Well, as I said, the -- we have seen a significant increase in the centers, we get census report every morning about what is the census at every one of our facilities and we track these census reports that are done on daily basis, so we put them on a chart to show monthly progress, so we compare to previous years and where -- I said previously, where in previous years, the fourth quarter usually shows a downturn in the census, this year is normally that there is actually uptick in the census that we expect to see continue for the balance of the year at least and it will be reflected in our operational and financial performance, and the basis for what is publicly known as an increase in capacity for ICE as there are more people coming across the border.
Thanks for your help.
[Operator Instructions] Our next question comes from James Kaylar of Bank of America.
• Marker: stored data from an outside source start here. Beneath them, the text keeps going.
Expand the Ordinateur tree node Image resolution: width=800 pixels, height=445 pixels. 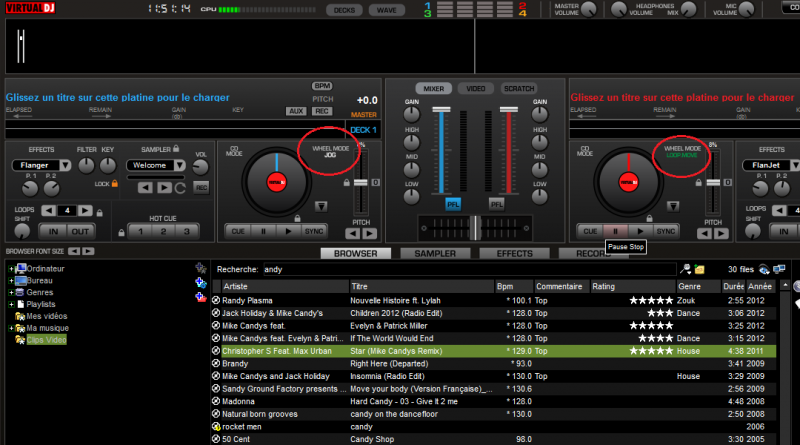pos(11,269)
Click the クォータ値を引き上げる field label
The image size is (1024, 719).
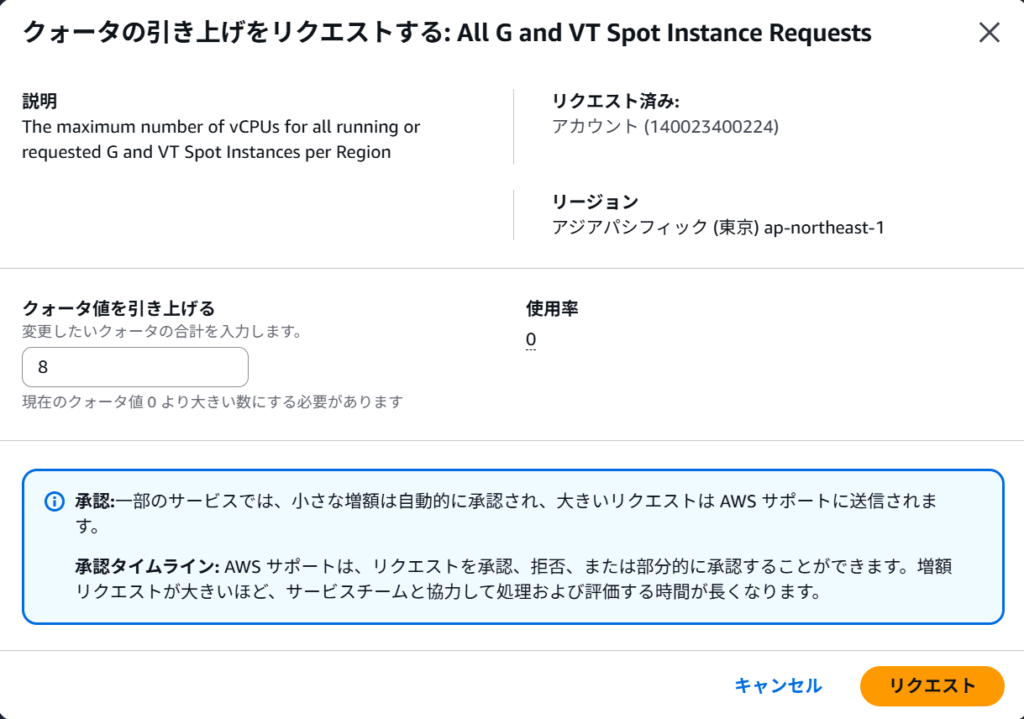click(118, 308)
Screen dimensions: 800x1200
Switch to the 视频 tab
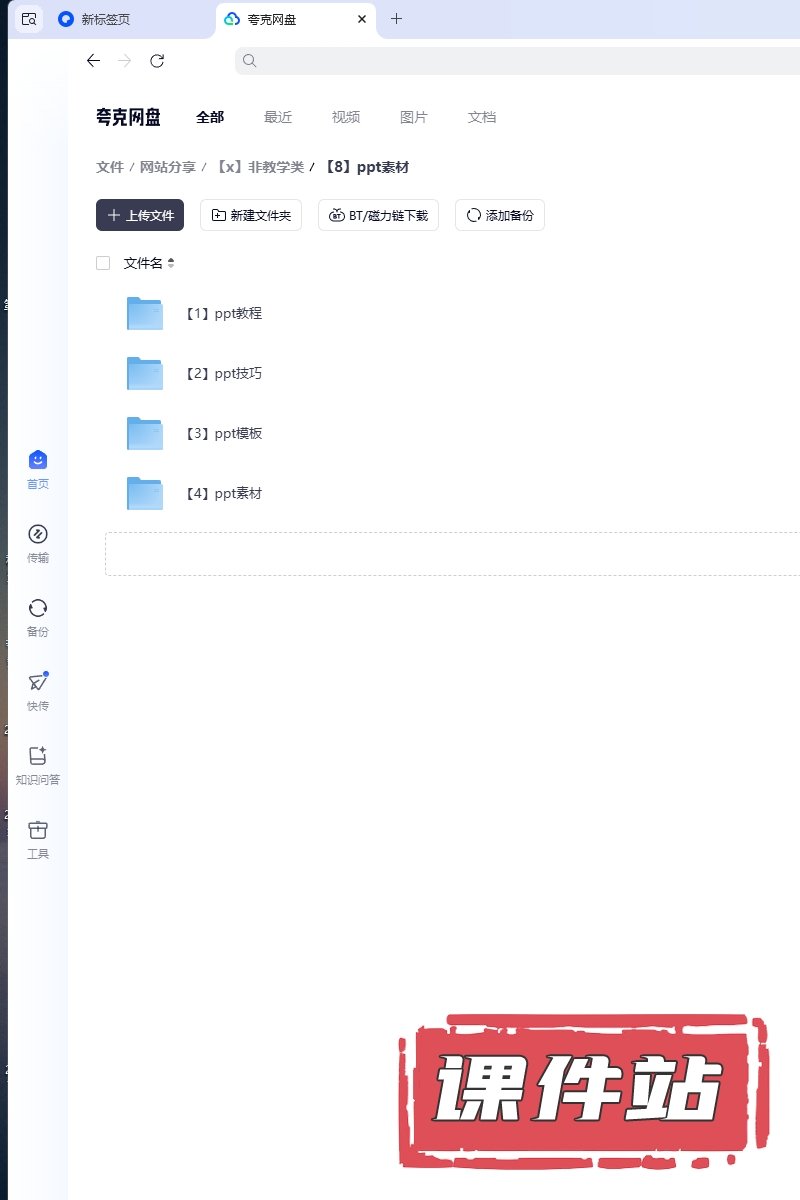point(346,117)
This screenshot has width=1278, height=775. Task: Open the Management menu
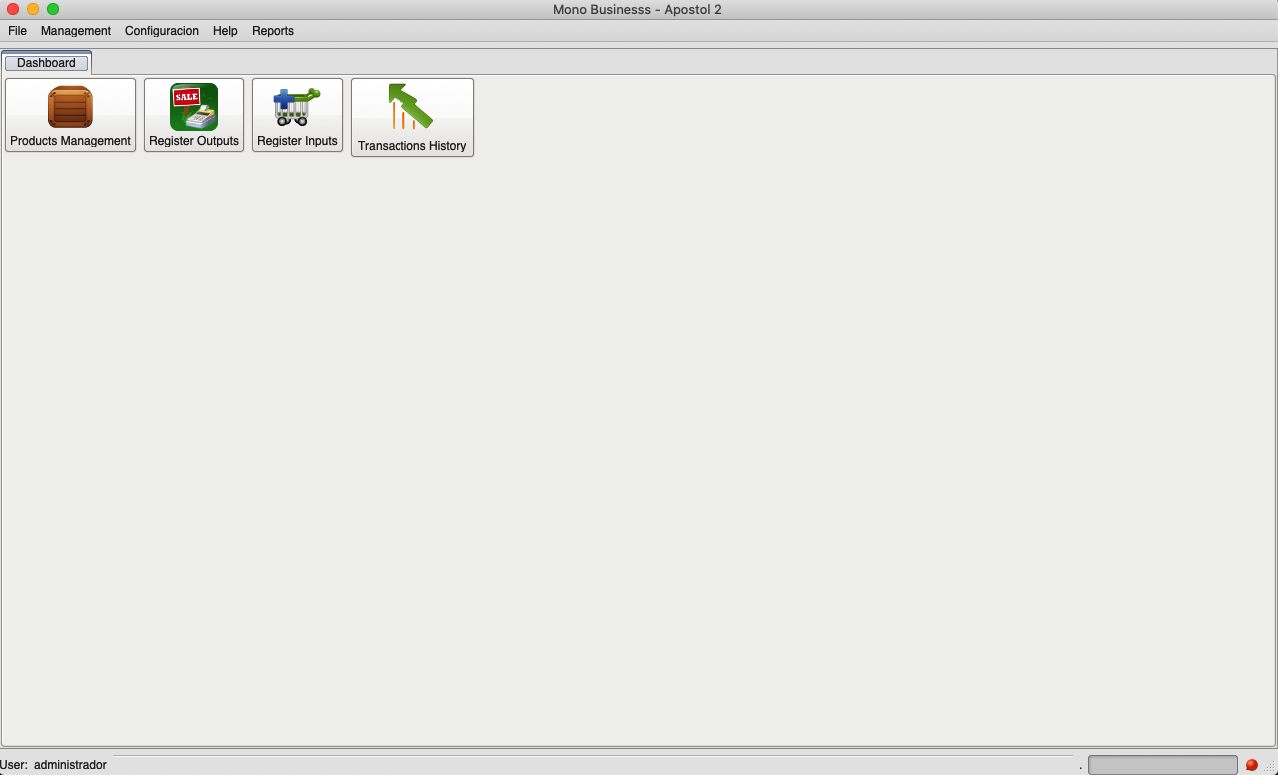point(76,31)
Please go ahead.
Hey, guys. How you doing?
Good. Thank you.
Yeah. Just first on Ravenhall, can you just sort of remind us sort of how to think about the earnings ramp once that facility is complete, and I think you mentioned the equity infusion we should expect that towards the end of ’17, is that right?
No. The equity infusion is January of 2017 and the contract start date after construction completion and commercial acceptance is November of ’17 and I believe they have begun paying for a 1,000 beds immediately.
So there is an actual ramp-up to some degree in the population, but they start paying for the first 1,000 beds immediately. And then ultimately the 1,300 bed facility, so depending on their need they may use the remaining 300 beds but when they decide to do they will be paying for 1,300 beds on a guaranteed base.
Right. Very good. And then, maybe just a conceptual question about the balance sheet and then also covenant question if you have it. I guess, just sort of given the develop -- recent developments it was going in the world, do you have views on where you -- what the leverage to be over the longer term and if you could just review the sort of covenant restrictions you have in the credit facility and the amount cushion you have?
So right now, we are not changing our view with regards to our leverage level, I think, we said, we are comfortable operating between 4 time and 5 time, and the average probably 4.5 times over the last several years. The primarily covenant level leverage limit is 6.25 times and so we have significant additional capacity yet worried about -- currently we are about 4.6 times, 4.7 times.
Okay. Great. Thank you.
And ladies and gentlemen, this concludes our question-and-answer session. I would like to turn the conference back over to George Zoley for any closing remarks.
Hey. Well, thank you for joining us on this conference call. We look forward to addressing you on our next one. Thank you.
And ladies and gentlemen, the conference is now concluded. Thank you for attending today’s presentation. You may now disconnect.